* _DATA SECTION_:

------------------------

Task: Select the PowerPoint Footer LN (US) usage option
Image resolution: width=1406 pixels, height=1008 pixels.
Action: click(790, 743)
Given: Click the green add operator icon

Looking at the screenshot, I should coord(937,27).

------------------------

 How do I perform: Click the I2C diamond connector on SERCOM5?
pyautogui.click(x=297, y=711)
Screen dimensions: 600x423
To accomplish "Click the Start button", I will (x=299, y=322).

------------------------

* _DIRECTIONS FOR THIS TASK_: Copy the rows verbatim between the line containing "Task: Select the" and the line containing "Looking at the", including both of those lines.

* _RESULT OF THE TASK_:
Task: Select the PowerPoint Footer LN (US) usage option
Image resolution: width=1406 pixels, height=1008 pixels.
Action: click(790, 743)
Given: Click the green add operator icon

Looking at the screenshot, I should coord(937,27).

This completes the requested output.